Una sorte non molto migliore attende il terzo di loro, il medico Islam: incriminato per false accuse, è costretto a scontare dieci anni di carcere durissimo. E’ egli stesso a citare il Sistema dei Gulag, ancora, incredibilmente, operativo su suolo russo, senza che qualcuno, nel sempre più impassibile Occidente, abbia nulla da eccepire.
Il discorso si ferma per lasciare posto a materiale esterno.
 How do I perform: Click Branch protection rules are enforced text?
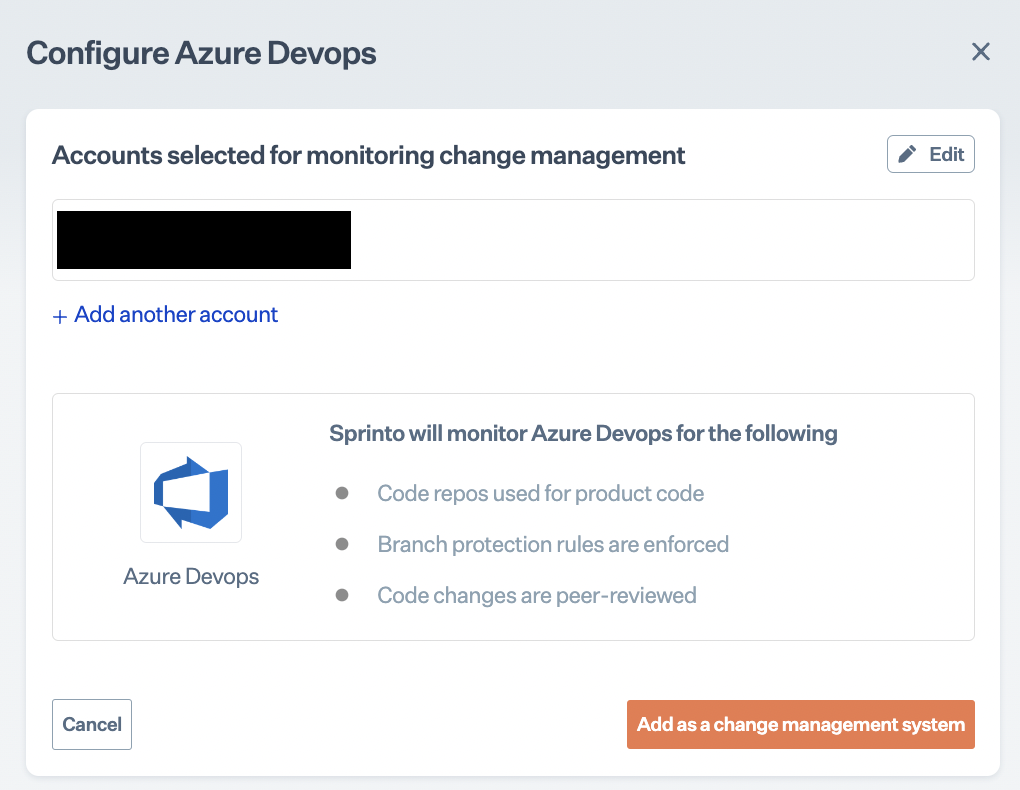[553, 544]
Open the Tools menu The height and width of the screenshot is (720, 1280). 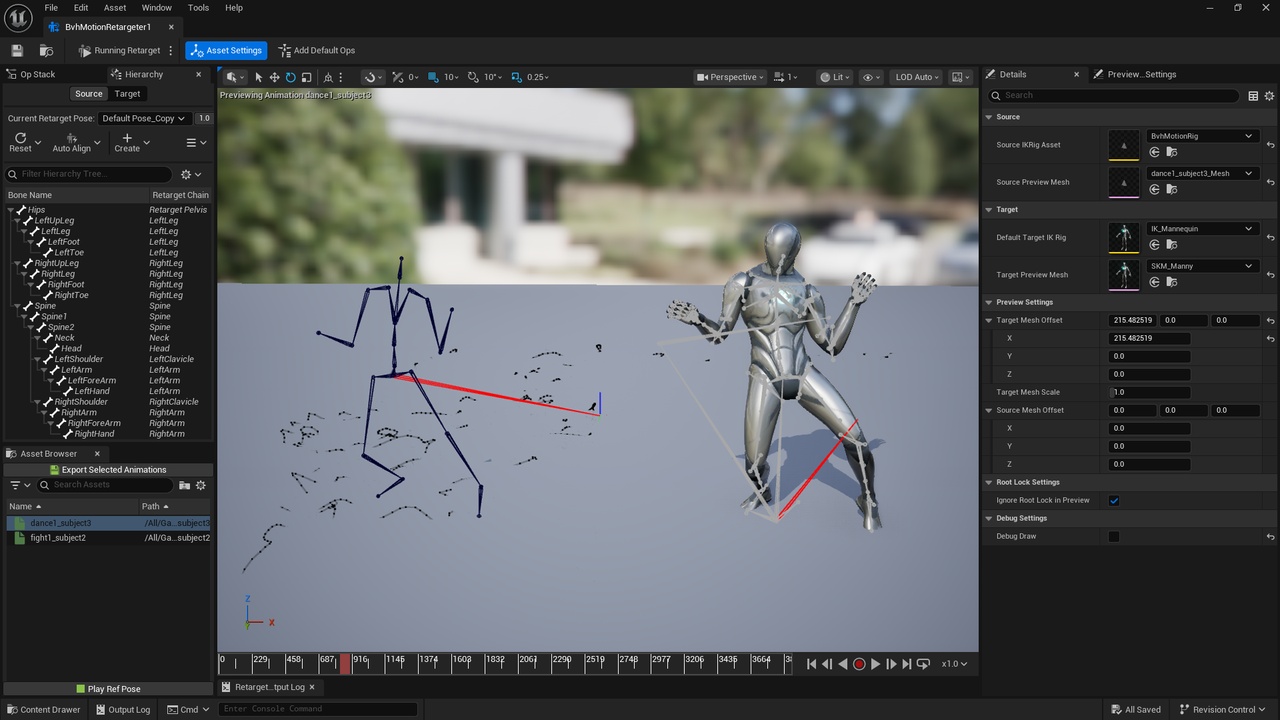[198, 8]
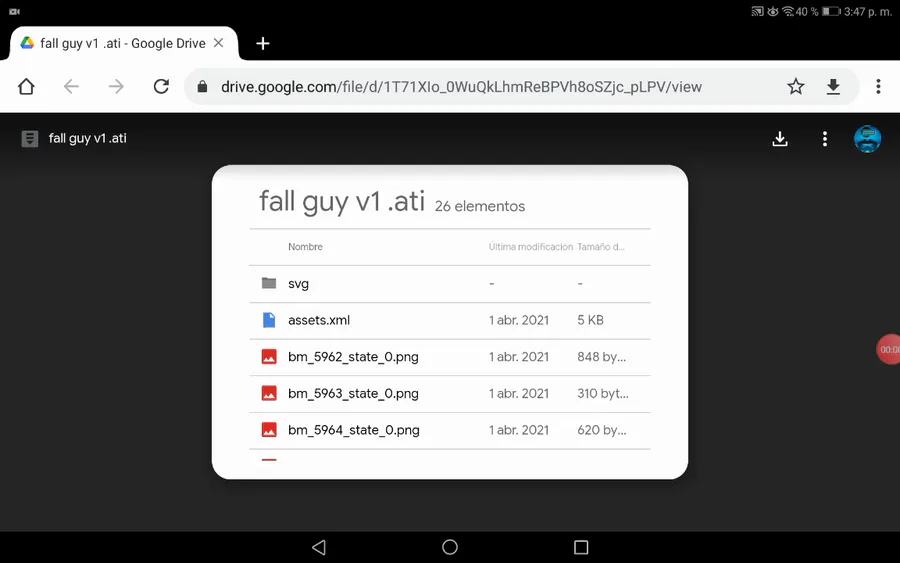Viewport: 900px width, 563px height.
Task: Open the Chrome three-dot menu
Action: (878, 87)
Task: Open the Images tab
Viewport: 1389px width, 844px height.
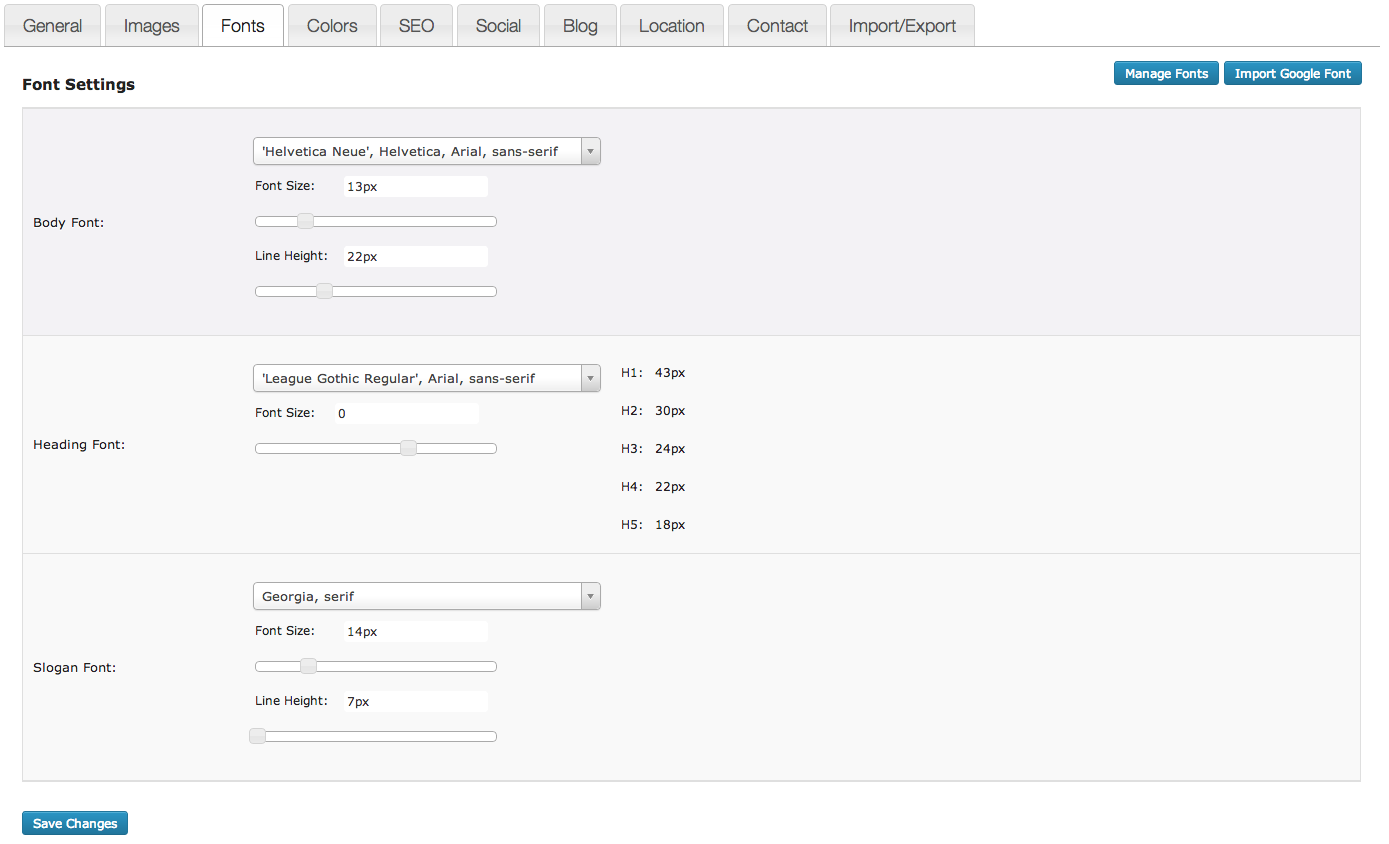Action: tap(151, 26)
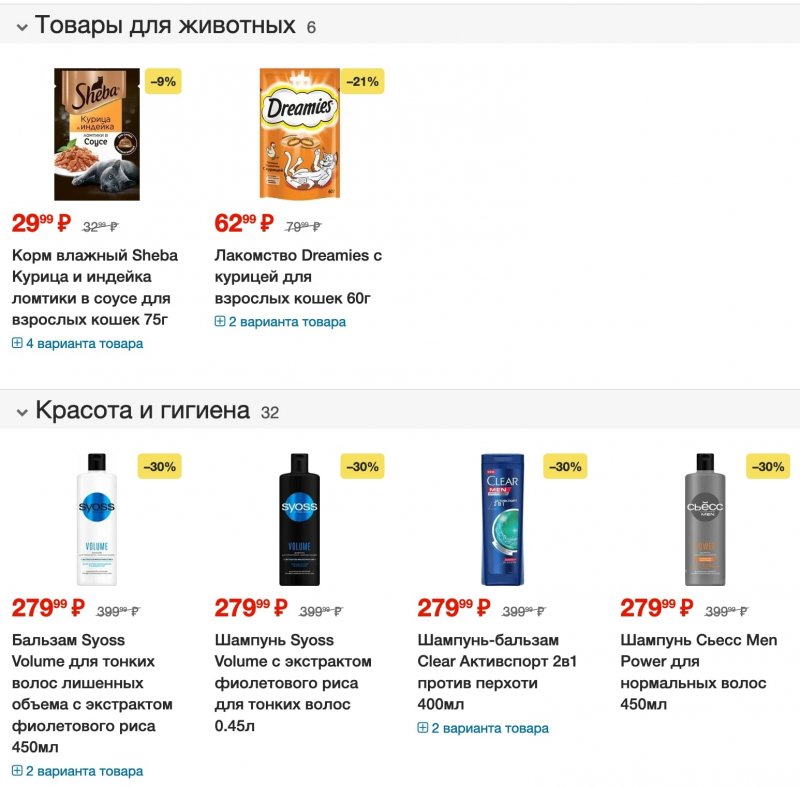
Task: Show 2 варианта товара for Syoss balm
Action: (x=78, y=771)
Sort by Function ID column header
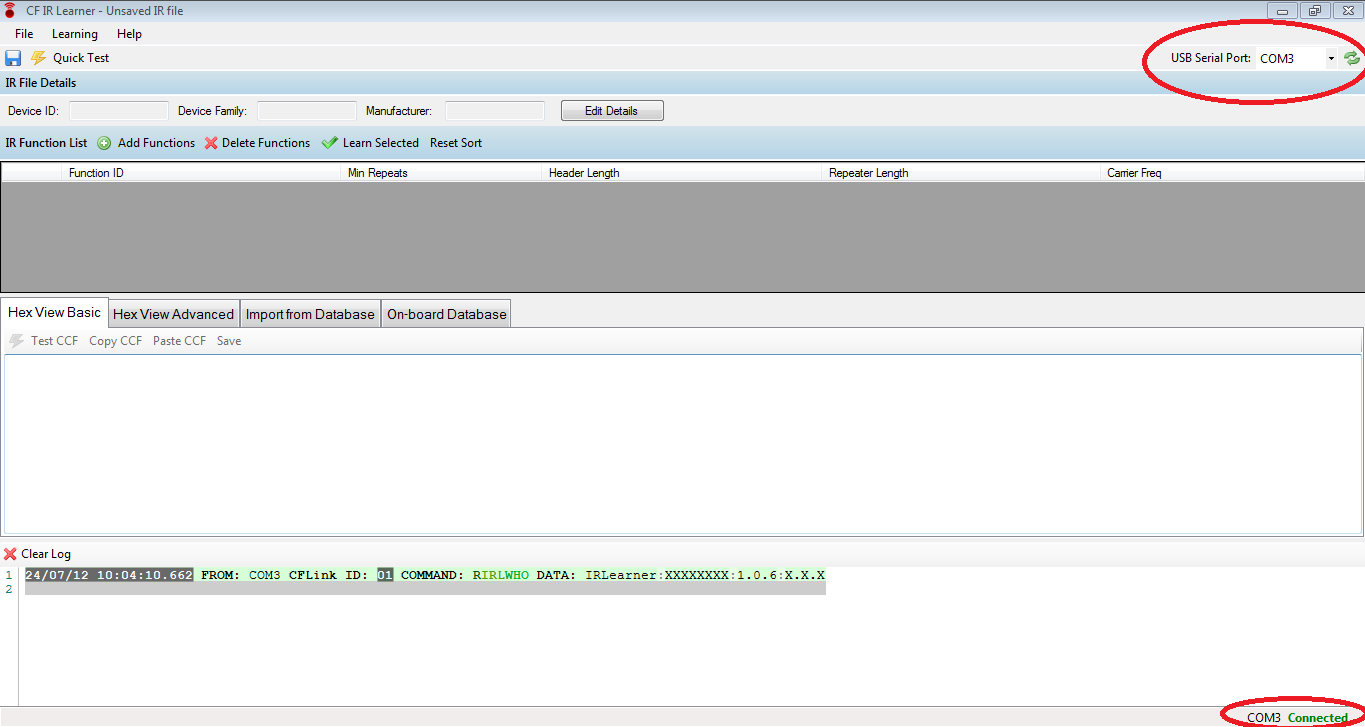 pos(96,173)
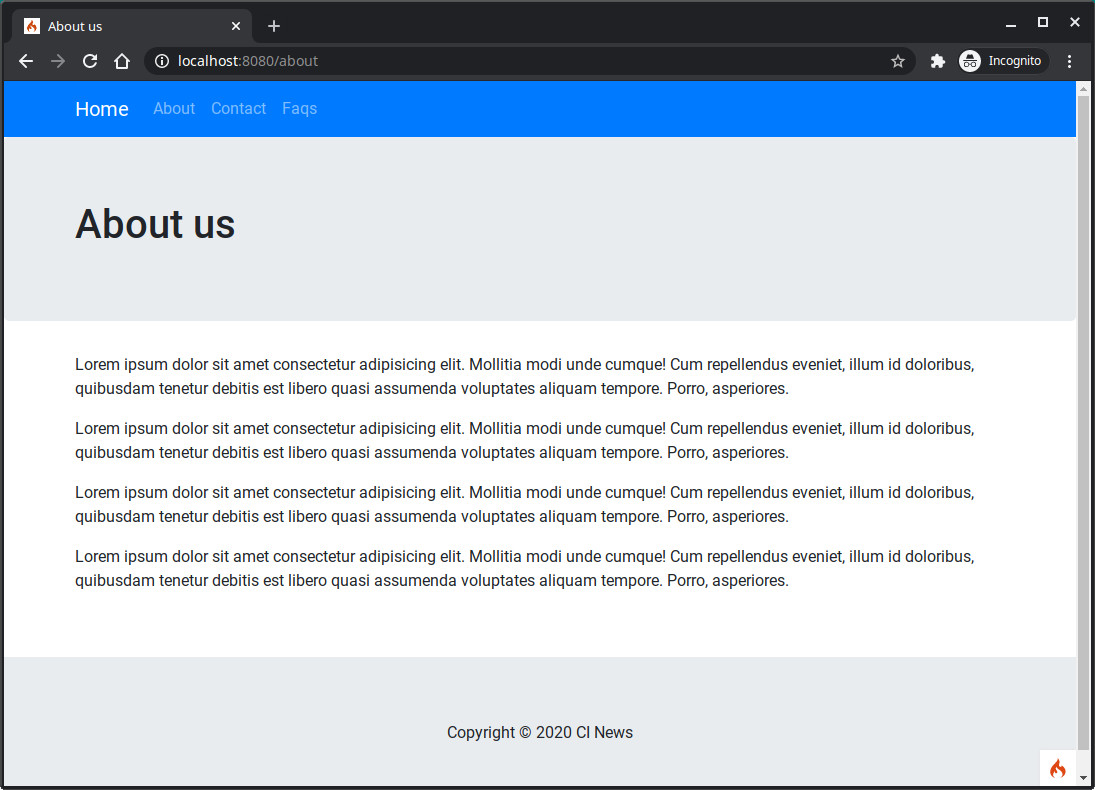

La regista attinge a piene mani al materiale di repertorio filmato dai due ardimentosi reporter. Se Ramzan e Ruslan possono essere "riportati in vita" solo tramite i videotape registrati, come struggenti presenze fantasmatiche nelle vite tormentate dal ricordo di chi è rimasto dietro di loro, la macchina da presa acquisisce il diritto di restare incollata proprio ai volti impietriti dal dolore e alle testimonianze delle mogli, le madri, le sorelle, le figlie. Qui, difatti, non può più sussistere alcun discorso di pudore: le famiglie dei due protagonisti sono perfettamente a loro agio di fronte alle telecamere, avvezze come sono a finire sotto il loro vigile occhio, e sono perfettamente consce dell’importanza testimoniale di quelle immagini registrate (tanto più che è proprio per riprendere i fatti così come avvenivano in quei giorni terribili che i loro cari hanno perso la vita). La sofferenza profonda che traspare nei racconti delle donne rimaste rappresenta quanto riempie maggiormente di sgomento, in questo necessario film-inchiesta che, temiamo, difficilmente vedrà la luce nelle nostre sale. Ma è l’ennesima crudeltà che la sorte ha in serbo per le popolazioni cecene: è proprio di film che scavano coraggiosamente alla ricerca di verità sepolte come questo, che c’è maggior bisogno, nel mondo d’oggi.